En la Declaración Universal de los Derechos Humanos se explicita que "toda persona tiene derecho a salir de cualquier país, incluso del propio, así como de regresar a su país", un artículo que se pisotea a diario. Lo pisotea nuestro Gobierno, por supuesto, y lo pisotean con más furia otros que ejercen de policía -deteniendo, apalizando y deportando- como el de Marruecos, al que debemos nuestra tranquilidad frente a cualquier hipotética avalancha, o el de Mauritania, que devuelve a senegaleses y gambianos a sus respectivos países antes de que zarpen desde Nuadibú. El Ministerio de Asuntos Exteriores de España financió a tocateja la construcción de un centro de detención de migrantes subsaharianos en esa localidad. Frente a esto, por supuesto, los migrantes -son muchas decenas de miles de personas las que se encuentran en un tránsito constante entre diversos territorios y culturas- se las arreglan como pueden: priorizan rutas menos vigiladas, articulan redes de solidaridad transnacionales entre sujetos y familias de diversas identidades culturales, intercambian sistemáticamente información y análisis gracias a la telefonía móvil. A menudo me ha maravillado esa percepción del migrante africano como un pobre diablo que llega en taparrabos sin saber nada de nada. Nuestra visión de la fabulosa variedad y riqueza de África es grotesca. Yo los he conocido maestros, mecánicos, químicos, aparejadores, obreros de la construcción, parteras, cirujanos, pintores.

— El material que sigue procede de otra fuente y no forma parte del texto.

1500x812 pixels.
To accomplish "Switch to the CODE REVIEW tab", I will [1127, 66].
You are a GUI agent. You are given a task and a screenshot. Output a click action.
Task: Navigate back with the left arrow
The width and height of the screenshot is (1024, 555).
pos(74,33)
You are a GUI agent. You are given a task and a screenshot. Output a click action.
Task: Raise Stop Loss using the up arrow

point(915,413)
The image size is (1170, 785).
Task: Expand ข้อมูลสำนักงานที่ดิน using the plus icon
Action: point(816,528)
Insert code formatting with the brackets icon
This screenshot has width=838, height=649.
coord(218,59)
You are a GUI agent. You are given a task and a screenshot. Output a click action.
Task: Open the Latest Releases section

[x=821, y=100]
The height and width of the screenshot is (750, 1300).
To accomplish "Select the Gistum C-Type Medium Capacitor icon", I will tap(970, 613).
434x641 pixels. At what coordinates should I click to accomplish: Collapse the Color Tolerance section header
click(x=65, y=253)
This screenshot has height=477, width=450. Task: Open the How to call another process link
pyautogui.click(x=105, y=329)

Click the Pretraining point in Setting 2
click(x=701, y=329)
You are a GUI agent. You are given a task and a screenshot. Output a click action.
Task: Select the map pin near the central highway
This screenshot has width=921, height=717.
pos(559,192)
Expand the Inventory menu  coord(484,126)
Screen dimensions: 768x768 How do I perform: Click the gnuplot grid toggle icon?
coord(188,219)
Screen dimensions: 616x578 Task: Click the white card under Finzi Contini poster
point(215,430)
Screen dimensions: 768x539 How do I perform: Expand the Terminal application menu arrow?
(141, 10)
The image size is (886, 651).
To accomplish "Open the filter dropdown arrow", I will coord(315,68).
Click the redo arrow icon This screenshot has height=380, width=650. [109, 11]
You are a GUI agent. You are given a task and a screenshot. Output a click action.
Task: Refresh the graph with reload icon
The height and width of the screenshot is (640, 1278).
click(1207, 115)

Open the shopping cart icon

Nosotros hemos sido emigrantes. Canarias se construyó como un crisol -metáfora que se manoseó durante mucho tiempo- de pueblos y culturas en lo que fue un territorio de frontera durante más de 300 años. Puedes haber llegado 15 minutos antes aquí, pero no mucho más. Por eso esta comunidad debería empujar a un cambio político y legislativo en España y en el seno de las RUP: formalización de un reglamento de asilo, ley integral de Protección de Víctimas de la Trata, eliminación de la exigencia de visado de tránsito para personas procedentes de países en conflicto, transformación de los CIES- en la actualidad cárceles apenas maquilladas en centros de acogida debidamente dotados. Por ellos. Por nosotros. Por todos.